* **THE PROBLEM**:
Copy verbatim the block of lines in the entries below whose first line contains "The image size" and whose last line contains "Where should I click to: Click". Leave out all other lines.
[[ SUPPLIED INFORMATION, beginning ]]
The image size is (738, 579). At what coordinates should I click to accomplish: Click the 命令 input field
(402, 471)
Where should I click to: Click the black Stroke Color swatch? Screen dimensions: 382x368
[[ SUPPLIED INFORMATION, end ]]
[[ SUPPLIED INFORMATION, beginning ]]
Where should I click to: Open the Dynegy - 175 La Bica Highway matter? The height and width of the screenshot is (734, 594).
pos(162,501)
[[ SUPPLIED INFORMATION, end ]]
[[ SUPPLIED INFORMATION, beginning ]]
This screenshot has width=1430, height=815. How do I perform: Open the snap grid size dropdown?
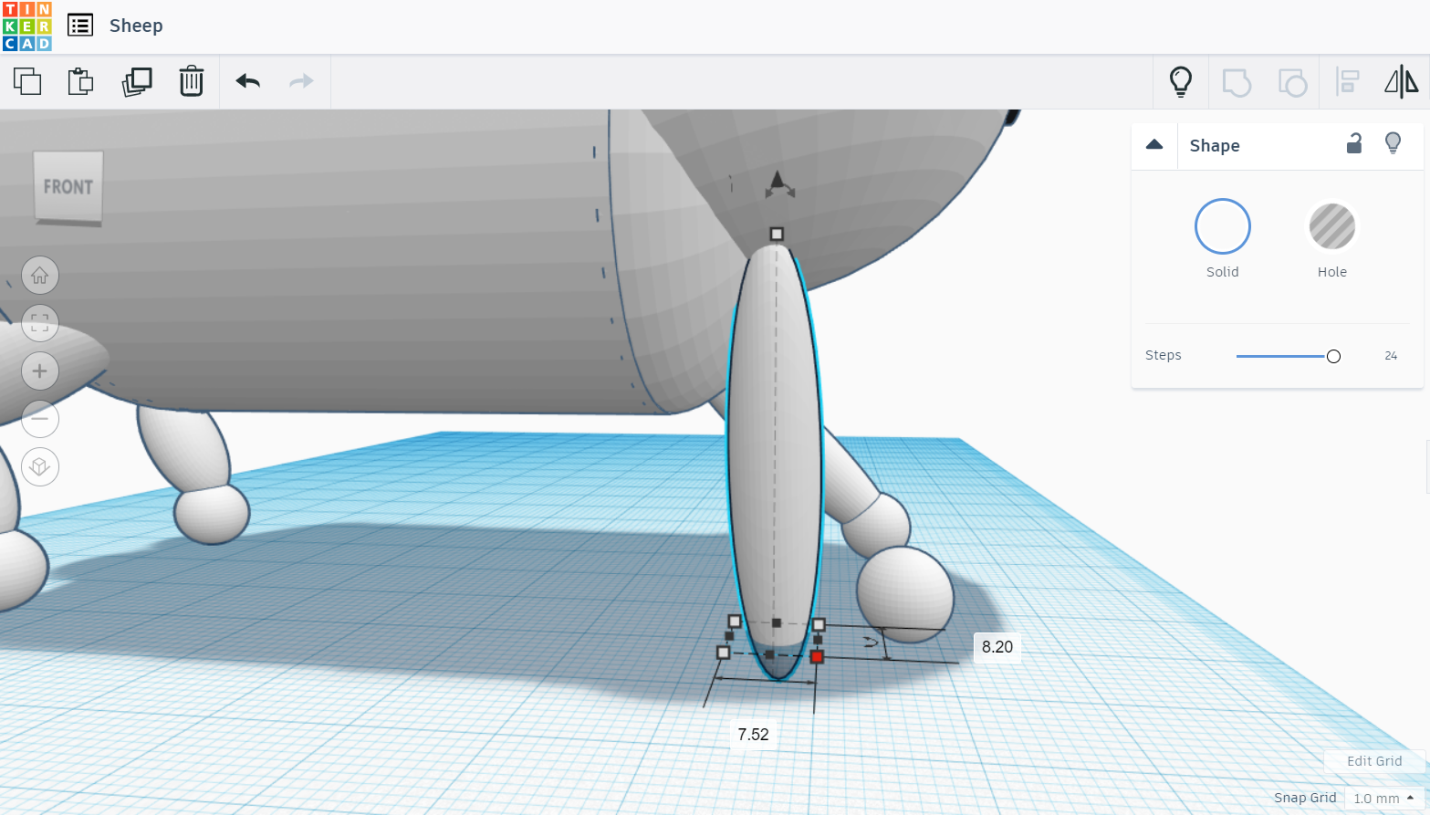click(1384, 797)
[[ SUPPLIED INFORMATION, end ]]
* **YOUR RESPONSE**:
The image size is (738, 579). At what coordinates should I click to accomplish: Click the 命令 input field
(402, 471)
Where should I click to: Click the black Stroke Color swatch? Screen dimensions: 382x368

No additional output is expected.